Thursday, October 29, 2009

"There are no politics involved."

The Ladies in Action.

Want more proof of footie's social power? Check out the feature on the New York Times' website, which details a recent West Bank football match between a local Palestinian side and a visiting Jordanian team.

The really notable part: they were two women's teams playing in what was the Palestinians' first outdoor match at home.

The game finished in a 2-2 tie, but the Palestinian players did emerge victorious, insofar as they served as ambassadors both for statehood and equality.

Check out the entire article on the New York Times' website.

Monday, October 19, 2009

Footie's Psychological Impact

Germany and Euro 1996: Footie's role in fewer suicides.

Under the tagline "Major tournaments seem to have a major effect on suicide numbers," Simon Kuper delves into the interesting, and somewhat unexpected, finding of an epidemiological study on the relationship between football and suicide rates. In the study Kuper cites, there was a statistically significant decrease in the number of suicides during major international football tournaments, such as the World Cup.

The question now is: Is this relationship merely a correlation, or does it point to causation?
Per Kuper:
"Football gives meaning to many fans' lives. it makes them feel part of a larger family of fans of their team....That shared experience makes isolated people - high suicide risks -feel more connected to others. And this lifesaving connection is strongest during World Cups."
Thus, the study's statistical findings in conjunction with the above functional explanation work towards establishing a causal relationship between footie and decreased suicide rates.
Furthermore, in the study, a team's World Cup success did not have bearing on the decrease in suicides. In other words, it didn't matter whether a team won their games or not, the important part was making the finals and the sense of belonging that that achievement cultivated in the nation's population at large.
*****
## GOAL 1
Reproduce the football blog excerpt between "The question now" and "decreased suicide rates.", inclusive.
## GOAL 2
Carry the football blog excerpt forward from its final sentence.

## INFORMATION SHOWN
*****
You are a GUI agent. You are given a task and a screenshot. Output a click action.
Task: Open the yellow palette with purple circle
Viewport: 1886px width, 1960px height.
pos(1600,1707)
*****
## EXERCISE OUTPUT 1
The question now is: Is this relationship merely a correlation, or does it point to causation?
Per Kuper:
"Football gives meaning to many fans' lives. it makes them feel part of a larger family of fans of their team....That shared experience makes isolated people - high suicide risks -feel more connected to others. And this lifesaving connection is strongest during World Cups."
Thus, the study's statistical findings in conjunction with the above functional explanation work towards establishing a causal relationship between footie and decreased suicide rates.

## EXERCISE OUTPUT 2
And this sense of belonging, fostered during the tournament, had a residual effect, decreasing suicides far beyond the the tournament's conclusion.
Again, per Kuper:

"When a country played in a football tournament, suicides fell - not just during the tournament itself, but for that entire year. Even after the team got knocked out, suicides stayed lower. That's probably because the uniting effect of the tournament lasts for months afterword."

To find out more about this study and other Kuper musings on football, check out his new book Why England Lose, co-authored with Stefan Szymanski.

Sunday, October 4, 2009

Quotable


"Football is the opera of the people."


- Stafford Heginbotham, former chairman of Bradford City A.F.C.

Ceasefire: Cote d'Ivoire and the World Cup


"Football is not just a game, but is also an economic force, a model of globalisation, and, more importantly, a vehicle for conflict resolution." So began a 2006 posting on the Common Ground News Service, an organization that seeks to facilitate peaceful conflict resolution by increasing opportunities for dialogue.

This fact along with the fast approaching World Cup brings me back to the cessation of internal conflict in the Ivory Coast as a result of that country's qualification for Germany 2006, marking the first time the African nation had reached the Finals. War had raged in the Ivory Coast since the 1999 military coup, with the country soon divided between the rebel-controlled north and west and government-controlled south.

However, when Le Elephants sealed qualification, they were greeted at home by a united populace, while the leaders of the warring factions decided that there would be a cessation of hostilities, so that the country could cheer together for their team. The side itself was comprised not of members of different ethnicities but of represantitives of the Ivory Coast. As such, all Ivorians could see themselves in the team and began to recognize that common bond with their peers as well. It would be an enduring unity.

"This is proof," remarked Ollo Kambir, sports editor of 24 Heures, "that when Ivorians are united, they are capable of great things....and a catalyst for true peace in this country." Indeed, disarmament began soon thereafter in 2007.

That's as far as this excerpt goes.